DATA LISTING:
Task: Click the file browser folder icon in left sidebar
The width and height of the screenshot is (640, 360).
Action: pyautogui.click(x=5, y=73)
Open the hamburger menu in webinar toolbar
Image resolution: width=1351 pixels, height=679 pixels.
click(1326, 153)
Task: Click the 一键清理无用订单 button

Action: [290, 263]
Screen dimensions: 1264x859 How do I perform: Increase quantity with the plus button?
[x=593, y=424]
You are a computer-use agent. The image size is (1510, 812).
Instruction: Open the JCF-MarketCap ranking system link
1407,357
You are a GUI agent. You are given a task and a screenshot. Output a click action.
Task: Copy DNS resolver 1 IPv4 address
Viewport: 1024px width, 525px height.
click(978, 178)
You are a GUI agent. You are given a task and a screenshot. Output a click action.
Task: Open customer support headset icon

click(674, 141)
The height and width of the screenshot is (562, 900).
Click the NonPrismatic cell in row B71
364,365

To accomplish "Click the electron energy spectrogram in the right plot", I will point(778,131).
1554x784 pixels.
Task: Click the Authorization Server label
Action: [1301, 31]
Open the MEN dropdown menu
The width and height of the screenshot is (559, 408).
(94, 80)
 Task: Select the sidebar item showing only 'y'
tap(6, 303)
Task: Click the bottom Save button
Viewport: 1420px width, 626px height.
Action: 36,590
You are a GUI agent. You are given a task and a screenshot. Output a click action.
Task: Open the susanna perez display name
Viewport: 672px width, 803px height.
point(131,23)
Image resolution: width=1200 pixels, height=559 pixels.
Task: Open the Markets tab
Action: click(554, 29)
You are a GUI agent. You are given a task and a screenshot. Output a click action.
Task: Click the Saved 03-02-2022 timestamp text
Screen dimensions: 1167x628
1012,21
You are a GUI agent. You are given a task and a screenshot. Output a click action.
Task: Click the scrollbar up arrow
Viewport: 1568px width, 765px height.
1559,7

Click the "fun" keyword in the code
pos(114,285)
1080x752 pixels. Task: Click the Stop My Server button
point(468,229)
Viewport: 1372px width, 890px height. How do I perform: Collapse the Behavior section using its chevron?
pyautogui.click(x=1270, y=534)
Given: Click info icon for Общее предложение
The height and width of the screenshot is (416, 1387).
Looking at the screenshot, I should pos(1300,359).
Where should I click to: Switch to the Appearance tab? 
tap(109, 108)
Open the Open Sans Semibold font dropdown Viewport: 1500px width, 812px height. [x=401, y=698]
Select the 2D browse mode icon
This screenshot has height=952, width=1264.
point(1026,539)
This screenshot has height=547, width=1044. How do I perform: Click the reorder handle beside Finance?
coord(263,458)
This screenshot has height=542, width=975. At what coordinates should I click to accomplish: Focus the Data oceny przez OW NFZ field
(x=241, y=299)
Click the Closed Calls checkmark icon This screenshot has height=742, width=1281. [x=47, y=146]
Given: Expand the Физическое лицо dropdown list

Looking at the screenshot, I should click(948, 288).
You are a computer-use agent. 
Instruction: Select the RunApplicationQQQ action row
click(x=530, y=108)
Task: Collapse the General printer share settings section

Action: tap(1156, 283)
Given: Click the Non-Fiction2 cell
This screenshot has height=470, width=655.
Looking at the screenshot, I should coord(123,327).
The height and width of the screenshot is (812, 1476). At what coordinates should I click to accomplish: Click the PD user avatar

PROBLEM REQUIREMENTS: Print every record above exactly as it was given.

YOUR SOLUTION:
Task: Click the file browser folder icon in left sidebar
The width and height of the screenshot is (640, 360).
Action: pyautogui.click(x=5, y=73)
Open the hamburger menu in webinar toolbar
Image resolution: width=1351 pixels, height=679 pixels.
click(1326, 153)
Task: Click the 一键清理无用订单 button

Action: [290, 263]
Screen dimensions: 1264x859 How do I perform: Increase quantity with the plus button?
[x=593, y=424]
You are a computer-use agent. The image size is (1510, 812).
Instruction: Open the JCF-MarketCap ranking system link
1407,357
You are a GUI agent. You are given a task and a screenshot. Output a click action.
Task: Copy DNS resolver 1 IPv4 address
Viewport: 1024px width, 525px height.
click(978, 178)
You are a GUI agent. You are given a task and a screenshot. Output a click action.
Task: Open customer support headset icon

click(674, 141)
The height and width of the screenshot is (562, 900).
Click the NonPrismatic cell in row B71
364,365

To accomplish "Click the electron energy spectrogram in the right plot", I will point(778,131).
1554x784 pixels.
Task: Click the Authorization Server label
Action: [1301, 31]
Open the MEN dropdown menu
The width and height of the screenshot is (559, 408).
(94, 80)
 Task: Select the sidebar item showing only 'y'
tap(6, 303)
Task: Click the bottom Save button
Viewport: 1420px width, 626px height.
Action: 36,590
You are a GUI agent. You are given a task and a screenshot. Output a click action.
Task: Open the susanna perez display name
Viewport: 672px width, 803px height.
point(131,23)
Image resolution: width=1200 pixels, height=559 pixels.
Task: Open the Markets tab
Action: click(554, 29)
You are a GUI agent. You are given a task and a screenshot. Output a click action.
Task: Click the Saved 03-02-2022 timestamp text
Screen dimensions: 1167x628
1012,21
You are a GUI agent. You are given a task and a screenshot. Output a click action.
Task: Click the scrollbar up arrow
Viewport: 1568px width, 765px height.
1559,7

Click the "fun" keyword in the code
pos(114,285)
1080x752 pixels. Task: Click the Stop My Server button
point(468,229)
Viewport: 1372px width, 890px height. How do I perform: Collapse the Behavior section using its chevron?
pyautogui.click(x=1270, y=534)
Given: Click info icon for Общее предложение
The height and width of the screenshot is (416, 1387).
Looking at the screenshot, I should pos(1300,359).
Where should I click to: Switch to the Appearance tab? 
tap(109, 108)
Open the Open Sans Semibold font dropdown Viewport: 1500px width, 812px height. [x=401, y=698]
Select the 2D browse mode icon
This screenshot has height=952, width=1264.
point(1026,539)
This screenshot has height=547, width=1044. How do I perform: Click the reorder handle beside Finance?
coord(263,458)
This screenshot has height=542, width=975. At what coordinates should I click to accomplish: Focus the Data oceny przez OW NFZ field
(x=241, y=299)
Click the Closed Calls checkmark icon This screenshot has height=742, width=1281. [x=47, y=146]
Given: Expand the Физическое лицо dropdown list

Looking at the screenshot, I should click(948, 288).
You are a computer-use agent. 
Instruction: Select the RunApplicationQQQ action row
click(x=530, y=108)
Task: Collapse the General printer share settings section

Action: tap(1156, 283)
Given: Click the Non-Fiction2 cell
This screenshot has height=470, width=655.
Looking at the screenshot, I should coord(123,327).
The height and width of the screenshot is (812, 1476). At what coordinates should I click to accomplish: Click the PD user avatar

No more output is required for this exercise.